__Source passage__.
— begin —

Automatic Identification and Data Capture Techniques - An overview
The technologies used in the world of Automatic Identification and Data
Capture (AIDC) are varied and often used in combinations to provide a
broader base of information flow. This article attempts to summarize the
technologies in common use today, and give the reader a basic
understanding of the technology and its uses and limitations.
Bar Code - Perhaps the oldest of the AIDC
technologies, bar code can be looked upon as the best known and probably
most successful to date of the technologies. We are all familiar with the
basic bar code on our box of cereal, or the jar of honey that we buy in
the supermarket. This bar code is called UPC/EAN and is but one variation
of over 250 bar codes that have been designed over time. Bar codes like
this are referred to as linear bar codes as they are made up off a
collection of bars and spaces side by side. Fortunately many of these bar
codes have never gained broad acceptance and we usually only consider
10-12 linear bar codes. The most common examples in use today are: UPC/EAN,
Code 128, Code 39, Code 93, and Interleaved 2 of 5. Typical data content
capacity varies from 8 to 30 characters with some bar codes restricted to
numerals only, and others using full alpha-numeric information. Standards
for these bar codes are published by AIM and are currently in progress at
ISO.
Linear bar codes are used in many applications where the use of a
simple numeric or alpha-numeric code can provide the key to a database of
"products". The most obvious limitation is the amount of data that can be
stored in a linear bar code, though other problems can exist with the
substrate that the bar code is printed on providing insufficient contrast
or poor ink receptivity which can cause the quality of the bar code to be
less than ideal.
Two
Dimensional Bar Codes: A new growth area in the world of bar code is
the two-dimensional versions. Several variations of 2D are available and
as these do not all comprise bars and spaces the more accurate name of 2D
symbologies is used. 2D symbologies provide a means of storing large
amounts of data in a very small space. Whether you consider stacked
symbologies (linear bar codes stacked on top of each other), matrix
symbologies (comprising a matrix of light and dark elements, circles,
squares, or hexagons), or packet symbologies (a collection of linear
symbols "randomly" arranged on a page). Examples of the three types
include PDF417, Code 49 Code 16K (stacked), Code One, MaxiCode, Data
Matrix, Aztec Code, QR Code (matrix), and Super Code (packet). Standards
for each of these symbologies are either available from AIM or are in
progress. Several of these standards have also been submitted to ISO for
standardization.
2D symbologies have a major advantage over linear bar codes, they can
store vast amounts of data. Individual symbols can store as much as 7000
numeric only or 4200 alpha-numeric characters. Many of the symbologies
also have the ability to use a device called structured append that allows
messages to be split over multiple symbols, providing almost infinite
storage space. The disadvantage of the 2D symbologies is that a special
scanner is needed. Matrix symbologies need a vision based scanner to read
the data, though some of the stacked symbologies can be read with a
rastering laser scanner. Expect to see many new scanners with variations
in technology in the next year or so.
Card Technologies - Magnetic Stripe: The first magnetic stripe
cards were used in the early 1960s on transit tickets and in the 1970s for
bank cards. Since then the use of magnetic stripes continues to grow.

— end —

__Provided information__.

— begin —

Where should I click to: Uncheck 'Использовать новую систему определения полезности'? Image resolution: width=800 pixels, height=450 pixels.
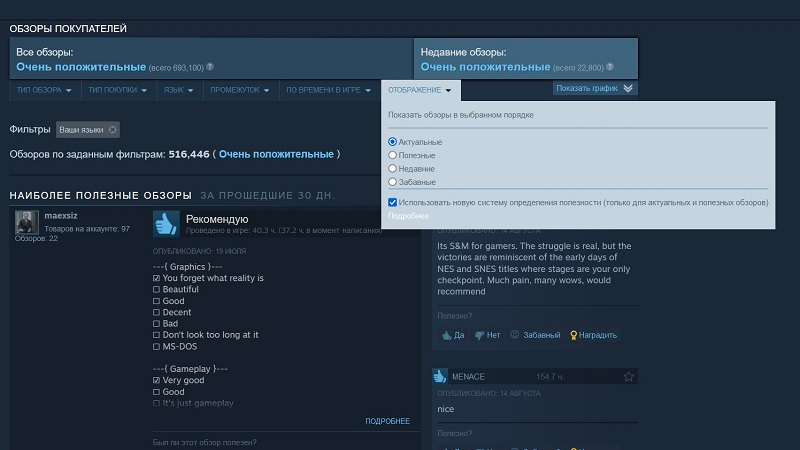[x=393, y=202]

— end —
— begin —

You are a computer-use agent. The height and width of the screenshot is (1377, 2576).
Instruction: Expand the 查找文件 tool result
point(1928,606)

— end —

__Task prompt__. Proceed with the overview of automatic identification and data capture techniques above by writing what comes after its final sentence.

__Exercise output__.
Credit cards were first issued in 1951, but it wasn't until the
establishment of standards in 1970 that the magnetic stripe became a
factor in the use of the cards. Whether the card is a credit card sized
plastic card, a thin paper ticket or an airline boarding card, the uses
for magnetic stripe technology have grown considerably. Today with an
infra-structure that encompasses every store in the high street giving
them an ability to read the information on the magnetic stripe, the
technology is everywhere. Although some limitations exist in the amount of
information that can be stored on the stripe and the security of the data,
solutions to solve these problems exist from various vendors.
With the advent of new technologies many people have predicted the
demise of the magnetic stripe. However, with the investment in the current
infrastructure this is not likely to be any time soon. Magnetic stripe
technology provides the ideal solution to many aspects of our life. It is
very inexpensive and readily adaptable to many functions. The
standardization of high coercivity for the financial markets has provided
the industry with a new lease on life. This coupled with the advent of the
security techniques now available means that many applications can expect
to be using magnetic stripe technology for the next ten to twenty years.
Standards for magnetic stripe technologies are available from ISO, where
the focus is on the interchange environment, other standards are available
from AIM.
Card Technologies - Smart Card: Smart cards are not new, the
first patent was filed in France in 1974 and the first cards were used in
France in 1982. The technology was rapidly accepted in Europe because the
high cost of telecommunications made on-line verification of transactions
very expensive. The smart card provided the mechanism to move that
verification off line, reducing the cost without sacrificing any of the
security. Smart cards are credit card-sized plastic cards that contain
relatively large amounts of information in an imbedded micro-chip. There
are several terms used to identify cards with integrated circuits embedded
in them. The terms "chip card," "integrated circuit card", and "smart
card" really all refer to the same thing.
There are two types of smart card. The first is really a "dumb" card in
that it only contains memory. These cards are used to store information.
Examples of this might include stored value cards where the memory stores
a dollar value which the user can spend in a variety of transactions.
Examples might be pay phone, retail, or vending machines. The second type
of card is a true "smart" card where a microprocessor is embedded in the
card along with memory. Now the card actually has the ability to make
decisions about the data stored on the card. The card is not dependent on
the unit to which it is attached to make the application work. A smart
purse or multi-use card is possible with this technology.
As there is a microprocessor on the card, various methods can be used to
prevent access to the information on the card to provide a secure
environment. This security has been touted as the main reason that smart
cards will replace other card technologies.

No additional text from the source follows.